The below is the code which I have tried to print the contents of both CSV files. But, I am not able to move forward from here.

#!/bin/bash
#assigns the CSV file to a variable
FILE1="csv_file1.csv"

#reads each line and splits it into three variables

while IFS=, read -r Account Entity Data; do

echo "$Account#""$Entity#""$Data"

done < <(tail -n +2 $FILE1)

#assigns the CSV file to a variable
FILE2="csv_file2.csv"

#reads each line and splits it into three variables

while IFS=, read -r Account Entity Data; do

echo "$Account#""$Entity#""$Data"

done < <(tail -n +2 $FILE2)

It would be great if you guys can help me with your ideas. please let me know if any additional information is needed. Thanks a lot in Advance!


Solution

  • Your bash script lacks the comparison between the two inputs and the sum when rows match.

    If you absolutely want to do this with just bash, if your CSV files are as simple as what you show (no quoted fields, no newlines in fields...), if you want to also print lines that are found in only one of the two input files, and if you don't care about the final order, then you can try:

    #!/bin/bash
    
    declare -iA a=()
    declare -i Data
    declare Account Entity
    
    FILE1="csv_file1.csv"
    FILE2="csv_file2.csv"
    
    head -n1 "$FILE1"
    
    while IFS=, read -r Account Entity Data; do
      a["$Account,$Entity"]+=Data
    done < <(tail -n +2 "$FILE1"; tail -n +2 "$FILE2")
    
    for k in "${!a[@]}"; do
      printf '%s,%d\n' "$k" ${a[$k]}
    done
    

    For performance reasons awk would be a better choice than bash. With the same assumtions as for the bash version, you can try the following with any awk:

    awk '
    BEGIN { FS = OFS = "," }
    NR == 1 { print; next }
    FNR == 1 { next }
    { a[$1 OFS $2] += $3 }
    END { for(k in a) print k, a[k] }
    ' csv_file1.csv csv_file2.csv
    

    We declare the comma as input (FS) and output (OFS) field separators. We print the header line of the first file and skip the header line of the second file.

    While parsing the files we store the content in array a with 2 first fields as key and last field as value (e.g., a[A1101,E101] = 1000), adding the third field to the value if the key exists already.

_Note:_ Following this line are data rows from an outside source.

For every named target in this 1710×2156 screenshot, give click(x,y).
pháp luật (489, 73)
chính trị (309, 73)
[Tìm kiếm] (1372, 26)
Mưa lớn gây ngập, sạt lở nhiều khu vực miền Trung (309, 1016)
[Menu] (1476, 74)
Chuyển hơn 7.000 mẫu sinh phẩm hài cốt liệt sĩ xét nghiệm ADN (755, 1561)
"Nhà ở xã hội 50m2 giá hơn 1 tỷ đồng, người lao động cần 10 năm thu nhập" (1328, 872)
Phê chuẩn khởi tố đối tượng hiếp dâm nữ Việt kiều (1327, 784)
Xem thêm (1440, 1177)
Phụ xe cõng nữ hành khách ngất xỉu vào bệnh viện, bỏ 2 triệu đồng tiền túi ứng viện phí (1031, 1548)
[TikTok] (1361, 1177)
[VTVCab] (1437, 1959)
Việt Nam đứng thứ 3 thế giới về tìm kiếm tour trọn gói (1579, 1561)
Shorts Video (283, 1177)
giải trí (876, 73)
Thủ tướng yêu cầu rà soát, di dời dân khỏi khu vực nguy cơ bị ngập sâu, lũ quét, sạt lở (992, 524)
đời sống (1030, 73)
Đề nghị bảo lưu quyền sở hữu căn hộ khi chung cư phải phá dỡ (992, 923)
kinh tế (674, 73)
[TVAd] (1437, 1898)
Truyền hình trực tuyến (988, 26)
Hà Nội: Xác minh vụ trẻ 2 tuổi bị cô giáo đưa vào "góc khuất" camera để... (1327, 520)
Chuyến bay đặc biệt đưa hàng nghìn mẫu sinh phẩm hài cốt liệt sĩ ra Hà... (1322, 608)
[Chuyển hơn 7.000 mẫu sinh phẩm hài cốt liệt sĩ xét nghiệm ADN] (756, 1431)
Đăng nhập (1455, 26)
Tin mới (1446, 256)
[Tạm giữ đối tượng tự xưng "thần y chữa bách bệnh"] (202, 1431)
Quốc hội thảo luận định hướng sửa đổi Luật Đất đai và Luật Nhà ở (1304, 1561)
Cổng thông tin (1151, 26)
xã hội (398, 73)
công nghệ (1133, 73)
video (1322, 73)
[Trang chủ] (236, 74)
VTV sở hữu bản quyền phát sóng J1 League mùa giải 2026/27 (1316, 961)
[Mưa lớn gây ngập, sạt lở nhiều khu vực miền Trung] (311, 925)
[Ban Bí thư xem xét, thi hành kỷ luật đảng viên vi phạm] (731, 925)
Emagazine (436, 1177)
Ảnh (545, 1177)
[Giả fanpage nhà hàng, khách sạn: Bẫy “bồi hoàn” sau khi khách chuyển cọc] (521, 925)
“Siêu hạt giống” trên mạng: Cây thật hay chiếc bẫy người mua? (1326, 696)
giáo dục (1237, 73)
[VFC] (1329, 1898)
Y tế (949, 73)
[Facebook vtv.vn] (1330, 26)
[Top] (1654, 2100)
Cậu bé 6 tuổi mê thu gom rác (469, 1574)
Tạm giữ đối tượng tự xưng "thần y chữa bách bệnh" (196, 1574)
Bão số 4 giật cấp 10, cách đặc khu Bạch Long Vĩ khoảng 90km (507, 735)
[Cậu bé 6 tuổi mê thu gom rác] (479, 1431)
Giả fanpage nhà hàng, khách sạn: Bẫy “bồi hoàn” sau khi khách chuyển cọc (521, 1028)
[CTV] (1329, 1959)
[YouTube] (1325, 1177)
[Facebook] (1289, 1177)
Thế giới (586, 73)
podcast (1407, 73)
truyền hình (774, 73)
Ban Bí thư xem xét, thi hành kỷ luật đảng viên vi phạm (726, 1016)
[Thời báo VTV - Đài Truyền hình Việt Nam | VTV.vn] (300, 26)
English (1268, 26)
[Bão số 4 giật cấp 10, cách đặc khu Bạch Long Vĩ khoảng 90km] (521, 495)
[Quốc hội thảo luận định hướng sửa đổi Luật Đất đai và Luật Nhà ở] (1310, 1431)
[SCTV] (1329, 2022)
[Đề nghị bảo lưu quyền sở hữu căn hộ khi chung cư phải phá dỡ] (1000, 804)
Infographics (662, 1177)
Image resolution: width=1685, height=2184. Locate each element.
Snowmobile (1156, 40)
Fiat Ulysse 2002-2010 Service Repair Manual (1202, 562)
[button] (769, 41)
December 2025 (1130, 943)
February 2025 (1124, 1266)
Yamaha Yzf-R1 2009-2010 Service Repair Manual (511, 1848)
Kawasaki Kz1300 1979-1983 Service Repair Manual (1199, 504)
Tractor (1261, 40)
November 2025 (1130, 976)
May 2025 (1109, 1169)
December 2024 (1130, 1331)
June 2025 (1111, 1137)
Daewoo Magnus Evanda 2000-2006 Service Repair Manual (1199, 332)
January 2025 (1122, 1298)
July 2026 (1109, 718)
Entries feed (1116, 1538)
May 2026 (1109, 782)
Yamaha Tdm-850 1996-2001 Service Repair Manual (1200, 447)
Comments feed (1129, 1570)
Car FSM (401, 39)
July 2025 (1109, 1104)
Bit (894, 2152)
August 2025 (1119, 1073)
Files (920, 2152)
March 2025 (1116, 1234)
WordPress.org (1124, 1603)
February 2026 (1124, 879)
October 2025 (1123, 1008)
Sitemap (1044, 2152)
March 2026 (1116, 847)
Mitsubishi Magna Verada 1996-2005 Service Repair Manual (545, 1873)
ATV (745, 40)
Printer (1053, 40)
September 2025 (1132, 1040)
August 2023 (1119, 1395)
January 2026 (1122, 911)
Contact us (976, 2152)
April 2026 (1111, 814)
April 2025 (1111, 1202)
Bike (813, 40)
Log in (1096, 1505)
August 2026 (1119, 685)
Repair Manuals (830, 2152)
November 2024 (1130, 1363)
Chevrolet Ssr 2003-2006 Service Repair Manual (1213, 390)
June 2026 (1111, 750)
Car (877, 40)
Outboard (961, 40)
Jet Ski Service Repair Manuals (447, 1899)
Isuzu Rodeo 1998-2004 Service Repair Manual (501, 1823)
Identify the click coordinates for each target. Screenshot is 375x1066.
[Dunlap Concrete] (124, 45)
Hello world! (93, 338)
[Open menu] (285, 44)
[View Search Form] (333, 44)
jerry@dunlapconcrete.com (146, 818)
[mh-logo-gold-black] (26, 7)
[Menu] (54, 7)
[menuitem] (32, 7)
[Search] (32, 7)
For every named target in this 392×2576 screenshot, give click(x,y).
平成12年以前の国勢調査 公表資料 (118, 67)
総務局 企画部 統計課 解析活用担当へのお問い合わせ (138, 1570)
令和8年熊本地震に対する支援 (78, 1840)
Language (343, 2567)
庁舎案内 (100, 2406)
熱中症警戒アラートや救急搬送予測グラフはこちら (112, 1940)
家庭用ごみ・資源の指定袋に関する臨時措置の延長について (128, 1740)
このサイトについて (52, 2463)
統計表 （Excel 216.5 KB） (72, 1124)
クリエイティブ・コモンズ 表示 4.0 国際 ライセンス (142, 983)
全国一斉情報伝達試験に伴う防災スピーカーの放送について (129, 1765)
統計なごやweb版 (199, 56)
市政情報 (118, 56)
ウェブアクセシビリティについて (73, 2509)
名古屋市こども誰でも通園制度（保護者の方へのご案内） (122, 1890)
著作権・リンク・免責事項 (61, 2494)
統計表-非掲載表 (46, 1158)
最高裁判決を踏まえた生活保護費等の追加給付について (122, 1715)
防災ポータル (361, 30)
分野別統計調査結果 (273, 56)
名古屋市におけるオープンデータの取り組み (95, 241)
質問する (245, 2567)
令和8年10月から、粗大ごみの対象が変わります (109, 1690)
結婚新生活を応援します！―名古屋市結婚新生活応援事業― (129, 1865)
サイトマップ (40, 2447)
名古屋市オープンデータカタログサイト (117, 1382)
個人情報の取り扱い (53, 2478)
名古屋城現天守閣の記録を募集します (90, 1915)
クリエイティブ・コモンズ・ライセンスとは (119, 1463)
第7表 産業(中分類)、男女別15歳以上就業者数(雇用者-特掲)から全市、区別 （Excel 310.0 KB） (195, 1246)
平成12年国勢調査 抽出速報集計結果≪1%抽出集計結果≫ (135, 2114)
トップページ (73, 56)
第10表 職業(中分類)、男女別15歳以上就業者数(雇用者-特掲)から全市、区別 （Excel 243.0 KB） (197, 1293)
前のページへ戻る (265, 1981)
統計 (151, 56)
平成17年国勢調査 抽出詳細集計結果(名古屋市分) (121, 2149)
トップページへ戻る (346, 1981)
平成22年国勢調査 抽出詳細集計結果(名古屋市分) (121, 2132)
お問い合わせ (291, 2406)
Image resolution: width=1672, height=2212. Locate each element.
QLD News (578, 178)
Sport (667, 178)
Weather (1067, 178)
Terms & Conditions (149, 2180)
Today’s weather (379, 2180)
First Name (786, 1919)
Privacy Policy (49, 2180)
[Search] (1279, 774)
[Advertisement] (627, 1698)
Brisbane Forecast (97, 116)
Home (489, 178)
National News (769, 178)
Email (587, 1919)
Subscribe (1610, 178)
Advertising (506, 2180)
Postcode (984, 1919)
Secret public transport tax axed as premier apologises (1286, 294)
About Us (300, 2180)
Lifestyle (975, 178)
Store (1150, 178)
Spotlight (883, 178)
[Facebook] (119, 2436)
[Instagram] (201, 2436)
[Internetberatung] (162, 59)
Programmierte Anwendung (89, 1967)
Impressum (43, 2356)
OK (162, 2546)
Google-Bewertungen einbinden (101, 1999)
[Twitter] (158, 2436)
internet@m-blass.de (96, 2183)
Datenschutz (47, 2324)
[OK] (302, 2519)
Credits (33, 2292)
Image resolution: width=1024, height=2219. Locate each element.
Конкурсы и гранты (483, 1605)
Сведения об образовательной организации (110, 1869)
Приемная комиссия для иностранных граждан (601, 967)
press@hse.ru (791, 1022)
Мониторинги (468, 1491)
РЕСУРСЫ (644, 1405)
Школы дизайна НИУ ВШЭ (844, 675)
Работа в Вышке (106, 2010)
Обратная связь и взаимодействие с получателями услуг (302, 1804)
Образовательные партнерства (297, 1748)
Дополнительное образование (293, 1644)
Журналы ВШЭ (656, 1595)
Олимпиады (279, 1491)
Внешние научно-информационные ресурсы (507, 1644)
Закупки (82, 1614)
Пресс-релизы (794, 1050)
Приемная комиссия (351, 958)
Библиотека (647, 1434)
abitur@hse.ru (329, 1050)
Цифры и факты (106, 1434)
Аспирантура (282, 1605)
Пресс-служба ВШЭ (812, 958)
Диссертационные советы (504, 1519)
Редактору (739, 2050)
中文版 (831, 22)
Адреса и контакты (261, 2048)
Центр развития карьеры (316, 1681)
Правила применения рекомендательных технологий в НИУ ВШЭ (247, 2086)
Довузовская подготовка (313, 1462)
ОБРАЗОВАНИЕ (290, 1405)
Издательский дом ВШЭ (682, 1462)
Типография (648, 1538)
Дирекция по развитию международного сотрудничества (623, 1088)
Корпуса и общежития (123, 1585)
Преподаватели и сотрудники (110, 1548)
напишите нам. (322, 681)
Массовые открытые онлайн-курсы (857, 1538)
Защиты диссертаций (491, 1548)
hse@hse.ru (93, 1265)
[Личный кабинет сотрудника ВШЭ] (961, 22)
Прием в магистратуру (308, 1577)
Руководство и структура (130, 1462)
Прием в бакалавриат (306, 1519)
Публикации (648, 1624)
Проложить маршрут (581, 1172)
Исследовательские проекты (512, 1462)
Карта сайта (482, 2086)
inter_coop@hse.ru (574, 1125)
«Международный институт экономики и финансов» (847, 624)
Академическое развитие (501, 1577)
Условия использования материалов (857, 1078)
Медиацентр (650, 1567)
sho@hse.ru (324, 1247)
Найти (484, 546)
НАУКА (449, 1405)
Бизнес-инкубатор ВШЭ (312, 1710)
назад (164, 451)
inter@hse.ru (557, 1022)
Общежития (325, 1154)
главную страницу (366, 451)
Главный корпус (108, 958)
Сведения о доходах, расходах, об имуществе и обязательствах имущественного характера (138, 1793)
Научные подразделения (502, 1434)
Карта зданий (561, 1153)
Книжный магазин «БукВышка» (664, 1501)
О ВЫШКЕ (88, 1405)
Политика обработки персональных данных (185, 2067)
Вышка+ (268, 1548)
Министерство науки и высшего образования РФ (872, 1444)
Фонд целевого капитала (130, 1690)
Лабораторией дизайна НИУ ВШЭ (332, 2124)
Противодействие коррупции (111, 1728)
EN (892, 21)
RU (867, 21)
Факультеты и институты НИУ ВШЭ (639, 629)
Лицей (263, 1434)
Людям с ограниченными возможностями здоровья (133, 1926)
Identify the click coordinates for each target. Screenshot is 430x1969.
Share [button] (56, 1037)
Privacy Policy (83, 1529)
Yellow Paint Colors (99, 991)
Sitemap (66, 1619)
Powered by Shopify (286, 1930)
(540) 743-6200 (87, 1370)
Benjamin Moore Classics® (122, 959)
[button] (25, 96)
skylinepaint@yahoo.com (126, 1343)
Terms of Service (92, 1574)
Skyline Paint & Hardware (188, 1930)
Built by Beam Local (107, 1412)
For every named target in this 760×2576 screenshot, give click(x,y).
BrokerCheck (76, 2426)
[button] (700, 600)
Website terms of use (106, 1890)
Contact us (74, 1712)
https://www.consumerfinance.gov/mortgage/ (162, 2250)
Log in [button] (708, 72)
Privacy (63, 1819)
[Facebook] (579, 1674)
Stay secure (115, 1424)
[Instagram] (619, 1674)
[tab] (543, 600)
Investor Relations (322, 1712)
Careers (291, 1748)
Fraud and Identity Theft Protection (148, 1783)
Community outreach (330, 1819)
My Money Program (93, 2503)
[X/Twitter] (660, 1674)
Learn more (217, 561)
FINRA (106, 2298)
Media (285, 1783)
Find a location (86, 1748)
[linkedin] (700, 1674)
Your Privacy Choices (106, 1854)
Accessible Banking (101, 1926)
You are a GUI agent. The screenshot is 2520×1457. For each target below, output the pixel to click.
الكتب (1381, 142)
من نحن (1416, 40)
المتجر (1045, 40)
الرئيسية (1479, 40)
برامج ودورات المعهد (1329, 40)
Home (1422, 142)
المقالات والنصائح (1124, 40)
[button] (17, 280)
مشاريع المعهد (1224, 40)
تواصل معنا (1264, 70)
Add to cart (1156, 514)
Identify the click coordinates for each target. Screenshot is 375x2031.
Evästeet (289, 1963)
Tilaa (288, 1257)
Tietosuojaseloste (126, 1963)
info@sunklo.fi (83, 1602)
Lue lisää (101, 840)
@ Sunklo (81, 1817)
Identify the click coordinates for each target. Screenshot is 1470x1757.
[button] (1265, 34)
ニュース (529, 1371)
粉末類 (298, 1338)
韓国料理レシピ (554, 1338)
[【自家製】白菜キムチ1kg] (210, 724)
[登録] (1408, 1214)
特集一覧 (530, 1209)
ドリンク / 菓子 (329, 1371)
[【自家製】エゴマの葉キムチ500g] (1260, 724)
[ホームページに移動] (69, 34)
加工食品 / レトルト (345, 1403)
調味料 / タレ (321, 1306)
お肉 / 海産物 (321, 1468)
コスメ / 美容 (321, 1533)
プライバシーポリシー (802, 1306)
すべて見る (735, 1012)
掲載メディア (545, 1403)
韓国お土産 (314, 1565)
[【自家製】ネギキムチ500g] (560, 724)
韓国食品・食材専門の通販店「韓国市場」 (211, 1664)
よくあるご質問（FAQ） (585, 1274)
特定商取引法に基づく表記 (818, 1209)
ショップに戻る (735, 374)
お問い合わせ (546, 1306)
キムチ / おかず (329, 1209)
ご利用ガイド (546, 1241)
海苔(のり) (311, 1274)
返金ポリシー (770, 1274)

    At the end (END) we print the content of array a.

    If your CSV format is more complex, with double-quoted fields, possibly containing escaped double-quotes ("") or even newline characters, you could try the --csv option of recent versions of GNU awk:

    awk --csv '
    function quote(s) {
      if(s ~ /[",\n]/) {
        gsub(/"/, "\"\"", s)
        s = "\"" s "\""
      }
      return s
    }
    
    BEGIN { OFS = "," }
    NR == 1 { print; next }
    FNR == 1 { next }
    { a[$1][$2] += $3 }
    END { for(k1 in a) for(k2 in a[k1]) print quote(k1), quote(k2), a[k1][k2] }
    ' csv_file1.csv csv_file2.csv
    

    Demo:

    $ cat csv_file1.csv 
    Account,Entity,Data
    A1101,E101,1000
    A1101,"E101,E102",3000
    A1101,"hello, ""world""",1000
    
    $ cat csv_file2.csv 
    Account,Entity,Data
    A1101,E101,2000
    A1101,E102,2000
    A1101,"E101,E102",2000
    A1101,"hello, ""world""",4000
    
    $ awk --csv -f foo2.awk csv_file*
    Account,Entity,Data
    A1101,"hello, ""world""",5000
    A1101,E101,3000
    A1101,E102,2000
    A1101,"E101,E102",5000
    

    But then, a real CSV parser would probably be safer.